An international team of researchers have analysed DNA sequences from more than 3,000 fossils and analysed the evolution of the human species from apes.
The researchers analysed samples from a range of different groups and found the majority of fossils from the Mesolithic era are apes, while other groups were most closely related to modern humans.
“It was quite clear that there were very few apes in the past,” lead author Dr. Robert D. Krammer, an evolutionary biologist at the University of Sydney in Australia, told AFP news agency.
“The only apes that we had in the last 5,000 years were the hominids and then the great apes.
There was no ape species in the modern human family tree.”
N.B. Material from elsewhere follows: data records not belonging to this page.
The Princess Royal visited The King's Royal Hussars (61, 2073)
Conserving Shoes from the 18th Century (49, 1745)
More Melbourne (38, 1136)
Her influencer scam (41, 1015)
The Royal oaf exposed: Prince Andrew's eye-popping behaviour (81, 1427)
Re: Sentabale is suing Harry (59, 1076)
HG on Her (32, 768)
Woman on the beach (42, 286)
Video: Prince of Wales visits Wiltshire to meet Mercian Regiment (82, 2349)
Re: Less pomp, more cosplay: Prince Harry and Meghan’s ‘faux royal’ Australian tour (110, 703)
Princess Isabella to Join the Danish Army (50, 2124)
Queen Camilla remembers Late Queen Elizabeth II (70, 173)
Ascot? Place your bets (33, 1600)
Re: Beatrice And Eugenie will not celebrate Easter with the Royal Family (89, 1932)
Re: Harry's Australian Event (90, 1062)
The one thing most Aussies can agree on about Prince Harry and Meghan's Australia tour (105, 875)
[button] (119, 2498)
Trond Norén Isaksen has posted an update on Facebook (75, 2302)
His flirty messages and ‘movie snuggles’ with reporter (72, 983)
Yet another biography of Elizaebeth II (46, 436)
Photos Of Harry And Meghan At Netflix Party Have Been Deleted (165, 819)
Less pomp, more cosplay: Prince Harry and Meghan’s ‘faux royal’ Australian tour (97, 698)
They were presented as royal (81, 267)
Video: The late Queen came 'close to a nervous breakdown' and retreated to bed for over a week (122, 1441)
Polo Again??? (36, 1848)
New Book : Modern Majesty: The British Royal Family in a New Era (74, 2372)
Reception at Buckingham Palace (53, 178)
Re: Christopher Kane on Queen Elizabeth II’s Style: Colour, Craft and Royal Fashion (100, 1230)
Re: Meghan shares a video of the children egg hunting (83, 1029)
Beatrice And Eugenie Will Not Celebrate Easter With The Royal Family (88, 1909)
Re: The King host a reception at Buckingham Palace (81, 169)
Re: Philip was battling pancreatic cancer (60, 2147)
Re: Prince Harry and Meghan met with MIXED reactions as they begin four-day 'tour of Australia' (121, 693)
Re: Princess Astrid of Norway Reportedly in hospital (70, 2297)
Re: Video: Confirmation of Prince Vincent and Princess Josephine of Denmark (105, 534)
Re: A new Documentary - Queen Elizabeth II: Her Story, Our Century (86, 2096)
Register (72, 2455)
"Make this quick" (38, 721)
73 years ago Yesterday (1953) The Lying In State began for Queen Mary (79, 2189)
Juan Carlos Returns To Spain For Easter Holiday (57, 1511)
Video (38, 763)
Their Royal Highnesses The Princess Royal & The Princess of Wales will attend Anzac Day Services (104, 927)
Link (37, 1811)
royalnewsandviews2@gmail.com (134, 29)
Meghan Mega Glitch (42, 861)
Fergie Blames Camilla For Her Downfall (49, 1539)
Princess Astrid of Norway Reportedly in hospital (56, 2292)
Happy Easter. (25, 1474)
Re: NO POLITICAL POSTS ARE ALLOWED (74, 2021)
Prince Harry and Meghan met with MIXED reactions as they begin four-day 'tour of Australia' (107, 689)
Kramner and his colleagues compared DNA from more, more and more fossils, looking for patterns of variation that could explain how and why humans evolved.
They concluded that human ancestors evolved from apes about 10,000 to 15,000 million years ago.
In the last few million years, humans have undergone a number of changes, including the emergence of agriculture and domestication.
The human lineage as a whole is thought to have gone extinct about 11,000-11,500 years ago, which coincides with the start of the last ice age.
The last Ice Age ended about 11 000 years ago but scientists don’t think humans have been around much longer.
A major issue is that we can’t say whether the ice age started before or after the last Ice age, but it is certain that humans have disappeared from the fossil record, according to a paper published last year in the Proceedings of the National Academy of Sciences.
“I think this paper gives us a lot of confidence that humans are the last of the apes,” Kramer told AFP.
Klimmer and his team are now analysing a further 3,200 fossils from around the world and plans to present their results to the Royal Society in February.